Substrate scope of β,γ-unsaturated α-ketoesters. aReaction conditions: β,γ-unsaturated α-ketoester 1 (0.2 mmol), Indoles 2a (0.3 mmol), PTS (20 mol%), 30°C, 24 h, isolated yields. b 1a (3 mmol), Indoles 2a (4.5 mmol).

Then, we examined the scope of indoles for this reaction. As shown in Scheme 4, a range of 2,3-disubstituted indoles were successfully applied in this reaction, providing the corresponding C6 functionalized products in moderate to good yields. When tetrahydro-1H-carbazole was subjected to the optimized conditions, the desired product 3 ab was obtained in 71% yield. Other analogues with six-, seven- and five-membered fused rings were also tolerated in this reaction (3ac-3ae). Besides, several functional groups including halides (3ae-3ag), ester (3ah) and ketone (3ai) were compatible in this reaction. It should be noted that the substitution at both C2 and C3 positions of indole were essential for this reaction. When 2-methyl-1H-indole was used in this reaction, a mixture of isomers were obtained, while 3-methyl-1H-indole led to the formation of 9H-pyrrolo[1,2-a]indole (Sun et al., 2016). Other heterocycles such as benzofuran, benzothiophene, carbazole and quinoline were failed in this reaction.

SCHEME 4

Substrate Scope of Indoles. aReaction conditions: β,γ-unsaturated α-ketoester 1a (0.2 mmol), Indoles 2 (0.3 mmol), PTS (20 mol%), 30°C, 24 h, isolated yields. b60°C.

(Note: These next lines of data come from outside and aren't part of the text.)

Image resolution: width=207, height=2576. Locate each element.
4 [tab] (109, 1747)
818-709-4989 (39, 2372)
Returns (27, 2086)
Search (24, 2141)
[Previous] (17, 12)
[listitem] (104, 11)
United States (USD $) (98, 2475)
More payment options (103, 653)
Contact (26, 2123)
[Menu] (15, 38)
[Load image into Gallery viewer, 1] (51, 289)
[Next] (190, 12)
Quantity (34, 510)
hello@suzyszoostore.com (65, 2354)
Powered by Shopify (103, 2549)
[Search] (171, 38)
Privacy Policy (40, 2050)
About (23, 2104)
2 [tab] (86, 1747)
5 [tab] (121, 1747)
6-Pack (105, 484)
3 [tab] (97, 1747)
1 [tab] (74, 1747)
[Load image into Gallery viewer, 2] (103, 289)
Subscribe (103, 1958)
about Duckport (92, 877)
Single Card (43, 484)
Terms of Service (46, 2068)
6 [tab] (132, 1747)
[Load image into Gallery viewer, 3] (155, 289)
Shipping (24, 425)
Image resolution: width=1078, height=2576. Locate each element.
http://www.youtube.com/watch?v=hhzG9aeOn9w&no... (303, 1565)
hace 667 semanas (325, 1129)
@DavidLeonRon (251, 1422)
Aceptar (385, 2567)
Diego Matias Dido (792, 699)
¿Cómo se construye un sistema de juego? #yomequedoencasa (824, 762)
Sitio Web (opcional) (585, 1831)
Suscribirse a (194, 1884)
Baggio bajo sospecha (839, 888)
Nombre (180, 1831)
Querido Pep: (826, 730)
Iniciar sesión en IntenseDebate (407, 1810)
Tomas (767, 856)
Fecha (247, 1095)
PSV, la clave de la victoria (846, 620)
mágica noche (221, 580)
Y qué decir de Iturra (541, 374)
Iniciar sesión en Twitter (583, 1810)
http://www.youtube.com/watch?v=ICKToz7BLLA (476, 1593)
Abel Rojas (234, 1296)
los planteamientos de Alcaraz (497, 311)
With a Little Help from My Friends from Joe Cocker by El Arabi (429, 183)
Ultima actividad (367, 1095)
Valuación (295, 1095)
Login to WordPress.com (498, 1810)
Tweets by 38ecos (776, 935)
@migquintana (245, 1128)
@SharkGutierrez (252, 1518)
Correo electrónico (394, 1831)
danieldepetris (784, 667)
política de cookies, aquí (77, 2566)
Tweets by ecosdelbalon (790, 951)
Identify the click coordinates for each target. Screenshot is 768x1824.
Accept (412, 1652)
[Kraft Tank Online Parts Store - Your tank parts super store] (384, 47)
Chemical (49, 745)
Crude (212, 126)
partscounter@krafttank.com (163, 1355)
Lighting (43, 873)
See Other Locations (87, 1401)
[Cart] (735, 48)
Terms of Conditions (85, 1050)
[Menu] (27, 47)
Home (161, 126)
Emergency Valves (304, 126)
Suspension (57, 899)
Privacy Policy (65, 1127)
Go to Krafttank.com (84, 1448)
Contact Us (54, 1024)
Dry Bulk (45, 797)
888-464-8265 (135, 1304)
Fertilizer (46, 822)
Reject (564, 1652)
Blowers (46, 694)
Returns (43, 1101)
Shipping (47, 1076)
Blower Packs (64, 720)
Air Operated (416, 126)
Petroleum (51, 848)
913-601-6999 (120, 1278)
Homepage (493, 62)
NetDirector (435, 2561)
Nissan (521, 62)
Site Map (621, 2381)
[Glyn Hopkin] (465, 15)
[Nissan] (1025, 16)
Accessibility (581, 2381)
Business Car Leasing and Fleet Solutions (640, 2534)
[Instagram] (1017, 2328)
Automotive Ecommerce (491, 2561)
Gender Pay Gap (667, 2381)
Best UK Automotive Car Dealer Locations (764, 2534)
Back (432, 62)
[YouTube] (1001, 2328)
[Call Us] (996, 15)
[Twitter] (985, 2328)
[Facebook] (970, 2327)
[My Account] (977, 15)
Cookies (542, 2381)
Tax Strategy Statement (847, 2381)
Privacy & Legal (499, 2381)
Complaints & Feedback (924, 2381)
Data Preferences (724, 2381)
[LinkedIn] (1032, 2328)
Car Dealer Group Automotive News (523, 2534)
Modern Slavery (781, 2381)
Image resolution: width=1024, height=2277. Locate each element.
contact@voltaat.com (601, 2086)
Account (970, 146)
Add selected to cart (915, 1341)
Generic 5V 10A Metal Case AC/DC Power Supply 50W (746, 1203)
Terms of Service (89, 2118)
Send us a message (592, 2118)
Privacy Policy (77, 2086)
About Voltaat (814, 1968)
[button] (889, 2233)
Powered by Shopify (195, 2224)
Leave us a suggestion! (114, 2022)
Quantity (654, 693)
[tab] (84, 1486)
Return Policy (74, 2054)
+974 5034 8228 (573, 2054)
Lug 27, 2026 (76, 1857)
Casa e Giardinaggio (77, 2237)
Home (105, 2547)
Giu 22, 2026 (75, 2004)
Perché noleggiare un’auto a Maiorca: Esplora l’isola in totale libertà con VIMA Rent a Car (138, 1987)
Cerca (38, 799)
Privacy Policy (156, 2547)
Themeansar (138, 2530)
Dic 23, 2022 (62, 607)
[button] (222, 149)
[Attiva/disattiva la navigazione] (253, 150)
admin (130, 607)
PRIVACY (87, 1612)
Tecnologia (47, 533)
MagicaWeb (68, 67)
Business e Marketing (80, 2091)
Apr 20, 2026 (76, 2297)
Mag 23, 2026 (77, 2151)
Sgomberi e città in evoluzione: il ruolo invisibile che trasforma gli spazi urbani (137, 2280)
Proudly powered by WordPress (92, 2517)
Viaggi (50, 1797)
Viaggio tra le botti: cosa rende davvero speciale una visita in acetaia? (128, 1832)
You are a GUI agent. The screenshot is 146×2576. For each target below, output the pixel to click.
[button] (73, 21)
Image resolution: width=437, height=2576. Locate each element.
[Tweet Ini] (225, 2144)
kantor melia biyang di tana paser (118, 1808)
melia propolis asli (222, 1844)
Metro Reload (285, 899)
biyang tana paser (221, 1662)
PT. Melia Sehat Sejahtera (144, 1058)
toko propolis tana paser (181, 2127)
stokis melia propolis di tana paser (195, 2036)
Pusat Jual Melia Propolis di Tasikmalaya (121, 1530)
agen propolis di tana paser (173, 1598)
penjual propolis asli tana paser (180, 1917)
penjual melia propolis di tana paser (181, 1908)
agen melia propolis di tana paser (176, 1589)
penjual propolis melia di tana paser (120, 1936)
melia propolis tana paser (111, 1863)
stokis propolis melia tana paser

On the basis of these results and the previous literatures, we proposed a plausible reaction model to illustrate the regioselectivity of this reaction. The Brønsted acid served as a bifunctional catalyst to activate both the indole and the β,γ-unsaturated α-ketoesters (Scheme 5).

SCHEME 5

Proposed Reaction Modela.

In summary, we have developed a metal-free catalytic approach for the remote C6-functionalization of 2,3-disubstituted indoles. In the presence of catalytic amounts of Brønsted acid, the β,γ-unsaturated α-ketoesters react with 2,3-disubstituted indoles at the C6 position selectively. Under mild reaction conditions, a range of C6-functionalized indoles were prepared with good yields and excellent regioselectivity. This methodology provides a concise and efficient route for the synthesis of C6-functionalized indole derivatives.